Task to carry out. Can you format every line of the material below as a Markdown table with the columns Row and Line, numbering each row and leaving out blank lines?
* START Record list *
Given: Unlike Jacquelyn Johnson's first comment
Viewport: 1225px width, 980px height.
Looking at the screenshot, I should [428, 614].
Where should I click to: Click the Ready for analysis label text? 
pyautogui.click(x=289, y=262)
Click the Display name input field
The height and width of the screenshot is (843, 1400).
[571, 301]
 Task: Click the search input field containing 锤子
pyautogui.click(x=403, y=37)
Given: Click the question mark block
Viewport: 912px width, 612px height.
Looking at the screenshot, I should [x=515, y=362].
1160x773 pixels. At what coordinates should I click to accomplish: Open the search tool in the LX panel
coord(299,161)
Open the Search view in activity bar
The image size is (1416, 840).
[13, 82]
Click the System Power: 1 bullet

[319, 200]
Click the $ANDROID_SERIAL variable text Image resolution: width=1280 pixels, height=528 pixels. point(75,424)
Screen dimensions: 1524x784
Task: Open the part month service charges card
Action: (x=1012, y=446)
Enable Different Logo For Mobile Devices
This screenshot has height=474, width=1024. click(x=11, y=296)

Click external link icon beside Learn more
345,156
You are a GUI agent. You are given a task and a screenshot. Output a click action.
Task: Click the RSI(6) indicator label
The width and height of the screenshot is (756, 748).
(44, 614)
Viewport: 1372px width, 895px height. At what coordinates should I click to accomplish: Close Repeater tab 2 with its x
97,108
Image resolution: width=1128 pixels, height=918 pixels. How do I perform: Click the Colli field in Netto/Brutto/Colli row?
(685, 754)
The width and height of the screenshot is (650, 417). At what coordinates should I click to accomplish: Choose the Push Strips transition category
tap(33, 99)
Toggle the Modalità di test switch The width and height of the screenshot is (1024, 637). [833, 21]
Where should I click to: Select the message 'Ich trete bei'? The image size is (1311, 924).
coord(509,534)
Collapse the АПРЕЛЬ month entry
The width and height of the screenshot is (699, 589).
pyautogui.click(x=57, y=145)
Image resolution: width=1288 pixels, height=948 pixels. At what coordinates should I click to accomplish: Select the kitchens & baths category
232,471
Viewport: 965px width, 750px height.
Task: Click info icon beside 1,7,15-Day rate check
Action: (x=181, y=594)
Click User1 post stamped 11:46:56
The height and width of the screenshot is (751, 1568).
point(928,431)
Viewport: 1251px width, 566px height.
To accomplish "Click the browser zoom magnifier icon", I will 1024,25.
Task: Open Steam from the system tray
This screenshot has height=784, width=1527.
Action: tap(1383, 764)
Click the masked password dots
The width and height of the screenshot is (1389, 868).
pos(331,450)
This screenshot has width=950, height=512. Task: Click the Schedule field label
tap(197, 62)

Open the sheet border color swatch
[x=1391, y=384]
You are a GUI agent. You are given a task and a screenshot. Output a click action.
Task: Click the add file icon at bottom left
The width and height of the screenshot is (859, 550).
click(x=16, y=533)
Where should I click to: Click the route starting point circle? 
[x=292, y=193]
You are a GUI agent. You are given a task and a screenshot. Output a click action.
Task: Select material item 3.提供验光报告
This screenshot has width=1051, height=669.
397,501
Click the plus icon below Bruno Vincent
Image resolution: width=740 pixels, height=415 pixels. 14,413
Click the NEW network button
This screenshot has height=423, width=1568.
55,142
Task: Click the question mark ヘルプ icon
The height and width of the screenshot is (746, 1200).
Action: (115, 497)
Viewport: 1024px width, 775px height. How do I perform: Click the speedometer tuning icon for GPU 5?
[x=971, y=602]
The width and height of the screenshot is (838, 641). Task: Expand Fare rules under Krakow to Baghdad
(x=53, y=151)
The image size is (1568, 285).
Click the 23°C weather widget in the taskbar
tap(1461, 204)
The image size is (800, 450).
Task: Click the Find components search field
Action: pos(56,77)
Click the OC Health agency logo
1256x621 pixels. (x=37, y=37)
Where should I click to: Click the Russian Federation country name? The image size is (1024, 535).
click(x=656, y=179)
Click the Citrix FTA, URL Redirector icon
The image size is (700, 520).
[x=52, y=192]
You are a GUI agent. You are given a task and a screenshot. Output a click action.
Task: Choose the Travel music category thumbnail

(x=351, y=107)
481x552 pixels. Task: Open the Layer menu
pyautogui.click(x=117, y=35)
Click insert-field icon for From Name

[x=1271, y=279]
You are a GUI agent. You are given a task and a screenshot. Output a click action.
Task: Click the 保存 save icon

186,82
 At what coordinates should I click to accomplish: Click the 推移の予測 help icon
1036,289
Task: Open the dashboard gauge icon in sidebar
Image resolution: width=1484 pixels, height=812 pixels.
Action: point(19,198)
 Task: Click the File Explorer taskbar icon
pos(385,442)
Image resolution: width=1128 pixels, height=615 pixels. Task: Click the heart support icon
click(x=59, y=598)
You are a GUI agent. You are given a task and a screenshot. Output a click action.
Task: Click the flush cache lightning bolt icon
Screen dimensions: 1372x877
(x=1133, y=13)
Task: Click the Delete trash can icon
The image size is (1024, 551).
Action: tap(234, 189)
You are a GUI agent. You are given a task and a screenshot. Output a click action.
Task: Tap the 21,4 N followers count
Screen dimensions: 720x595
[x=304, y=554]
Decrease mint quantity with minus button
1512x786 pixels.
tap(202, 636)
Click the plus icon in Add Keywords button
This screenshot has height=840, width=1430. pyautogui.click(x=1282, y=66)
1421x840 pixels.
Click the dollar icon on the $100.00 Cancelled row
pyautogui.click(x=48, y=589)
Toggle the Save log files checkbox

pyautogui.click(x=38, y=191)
* END Record list *
Exercise output.
| Row | Line |
|---|---|
| 1 | Given: Unlike Jacquelyn Johnson's first comment |
| 2 | Viewport: 1225px width, 980px height. |
| 3 | Looking at the screenshot, I should [428, 614]. |
| 4 | Where should I click to: Click the Ready for analysis label text?  |
| 5 | pyautogui.click(x=289, y=262) |
| 6 | Click the Display name input field |
| 7 | The height and width of the screenshot is (843, 1400). |
| 8 | [571, 301] |
| 9 |  Task: Click the search input field containing 锤子 |
| 10 | pyautogui.click(x=403, y=37) |
| 11 | Given: Click the question mark block |
| 12 | Viewport: 912px width, 612px height. |
| 13 | Looking at the screenshot, I should [x=515, y=362]. |
| 14 | 1160x773 pixels. At what coordinates should I click to accomplish: Open the search tool in the LX panel |
| 15 | coord(299,161) |
| 16 | Open the Search view in activity bar |
| 17 | The image size is (1416, 840). |
| 18 | [13, 82] |
| 19 | Click the System Power: 1 bullet |
| 20 | [319, 200] |
| 21 | Click the $ANDROID_SERIAL variable text Image resolution: width=1280 pixels, height=528 pixels. point(75,424) |
| 22 | Screen dimensions: 1524x784 |
| 23 | Task: Open the part month service charges card |
| 24 | Action: (x=1012, y=446) |
| 25 | Enable Different Logo For Mobile Devices |
| 26 | This screenshot has height=474, width=1024. click(x=11, y=296) |
| 27 | Click external link icon beside Learn more |
| 28 | 345,156 |
| 29 | You are a GUI agent. You are given a task and a screenshot. Output a click action. |
| 30 | Task: Click the RSI(6) indicator label |
| 31 | The width and height of the screenshot is (756, 748). |
| 32 | (44, 614) |
| 33 | Viewport: 1372px width, 895px height. At what coordinates should I click to accomplish: Close Repeater tab 2 with its x |
| 34 | 97,108 |
| 35 | Image resolution: width=1128 pixels, height=918 pixels. How do I perform: Click the Colli field in Netto/Brutto/Colli row? |
| 36 | (685, 754) |
| 37 | The width and height of the screenshot is (650, 417). At what coordinates should I click to accomplish: Choose the Push Strips transition category |
| 38 | tap(33, 99) |
| 39 | Toggle the Modalità di test switch The width and height of the screenshot is (1024, 637). [833, 21] |
| 40 | Where should I click to: Select the message 'Ich trete bei'? The image size is (1311, 924). |
| 41 | coord(509,534) |
| 42 | Collapse the АПРЕЛЬ month entry |
| 43 | The width and height of the screenshot is (699, 589). |
| 44 | pyautogui.click(x=57, y=145) |
| 45 | Image resolution: width=1288 pixels, height=948 pixels. At what coordinates should I click to accomplish: Select the kitchens & baths category |
| 46 | 232,471 |
| 47 | Viewport: 965px width, 750px height. |
| 48 | Task: Click info icon beside 1,7,15-Day rate check |
| 49 | Action: (x=181, y=594) |
| 50 | Click User1 post stamped 11:46:56 |
| 51 | The height and width of the screenshot is (751, 1568). |
| 52 | point(928,431) |
| 53 | Viewport: 1251px width, 566px height. |
| 54 | To accomplish "Click the browser zoom magnifier icon", I will 1024,25. |
| 55 | Task: Open Steam from the system tray |
| 56 | This screenshot has height=784, width=1527. |
| 57 | Action: tap(1383, 764) |
| 58 | Click the masked password dots |
| 59 | The width and height of the screenshot is (1389, 868). |
| 60 | pos(331,450) |
| 61 | This screenshot has width=950, height=512. Task: Click the Schedule field label |
| 62 | tap(197, 62) |
| 63 | Open the sheet border color swatch |
| 64 | [x=1391, y=384] |
| 65 | You are a GUI agent. You are given a task and a screenshot. Output a click action. |
| 66 | Task: Click the add file icon at bottom left |
| 67 | The width and height of the screenshot is (859, 550). |
| 68 | click(x=16, y=533) |
| 69 | Where should I click to: Click the route starting point circle?  |
| 70 | [x=292, y=193] |
| 71 | You are a GUI agent. You are given a task and a screenshot. Output a click action. |
| 72 | Task: Select material item 3.提供验光报告 |
| 73 | This screenshot has width=1051, height=669. |
| 74 | 397,501 |
| 75 | Click the plus icon below Bruno Vincent |
| 76 | Image resolution: width=740 pixels, height=415 pixels. 14,413 |
| 77 | Click the NEW network button |
| 78 | This screenshot has height=423, width=1568. |
| 79 | 55,142 |
| 80 | Task: Click the question mark ヘルプ icon |
| 81 | The height and width of the screenshot is (746, 1200). |
| 82 | Action: (115, 497) |
| 83 | Viewport: 1024px width, 775px height. How do I perform: Click the speedometer tuning icon for GPU 5? |
| 84 | [x=971, y=602] |
| 85 | The width and height of the screenshot is (838, 641). Task: Expand Fare rules under Krakow to Baghdad |
| 86 | (x=53, y=151) |
| 87 | The image size is (1568, 285). |
| 88 | Click the 23°C weather widget in the taskbar |
| 89 | tap(1461, 204) |
| 90 | The image size is (800, 450). |
| 91 | Task: Click the Find components search field |
| 92 | Action: pos(56,77) |
| 93 | Click the OC Health agency logo |
| 94 | 1256x621 pixels. (x=37, y=37) |
| 95 | Where should I click to: Click the Russian Federation country name? The image size is (1024, 535). |
| 96 | click(x=656, y=179) |
| 97 | Click the Citrix FTA, URL Redirector icon |
| 98 | The image size is (700, 520). |
| 99 | [x=52, y=192] |
| 100 | You are a GUI agent. You are given a task and a screenshot. Output a click action. |
| 101 | Task: Choose the Travel music category thumbnail |
| 102 | (x=351, y=107) |
| 103 | 481x552 pixels. Task: Open the Layer menu |
| 104 | pyautogui.click(x=117, y=35) |
| 105 | Click insert-field icon for From Name |
| 106 | [x=1271, y=279] |
| 107 | You are a GUI agent. You are given a task and a screenshot. Output a click action. |
| 108 | Task: Click the 保存 save icon |
| 109 | 186,82 |
| 110 |  At what coordinates should I click to accomplish: Click the 推移の予測 help icon |
| 111 | 1036,289 |
| 112 | Task: Open the dashboard gauge icon in sidebar |
| 113 | Image resolution: width=1484 pixels, height=812 pixels. |
| 114 | Action: point(19,198) |
| 115 |  Task: Click the File Explorer taskbar icon |
| 116 | pos(385,442) |
| 117 | Image resolution: width=1128 pixels, height=615 pixels. Task: Click the heart support icon |
| 118 | click(x=59, y=598) |
| 119 | You are a GUI agent. You are given a task and a screenshot. Output a click action. |
| 120 | Task: Click the flush cache lightning bolt icon |
| 121 | Screen dimensions: 1372x877 |
| 122 | (x=1133, y=13) |
| 123 | Task: Click the Delete trash can icon |
| 124 | The image size is (1024, 551). |
| 125 | Action: tap(234, 189) |
| 126 | You are a GUI agent. You are given a task and a screenshot. Output a click action. |
| 127 | Task: Tap the 21,4 N followers count |
| 128 | Screen dimensions: 720x595 |
| 129 | [x=304, y=554] |
| 130 | Decrease mint quantity with minus button |
| 131 | 1512x786 pixels. |
| 132 | tap(202, 636) |
| 133 | Click the plus icon in Add Keywords button |
| 134 | This screenshot has height=840, width=1430. pyautogui.click(x=1282, y=66) |
| 135 | 1421x840 pixels. |
| 136 | Click the dollar icon on the $100.00 Cancelled row |
| 137 | pyautogui.click(x=48, y=589) |
| 138 | Toggle the Save log files checkbox |
| 139 | pyautogui.click(x=38, y=191) |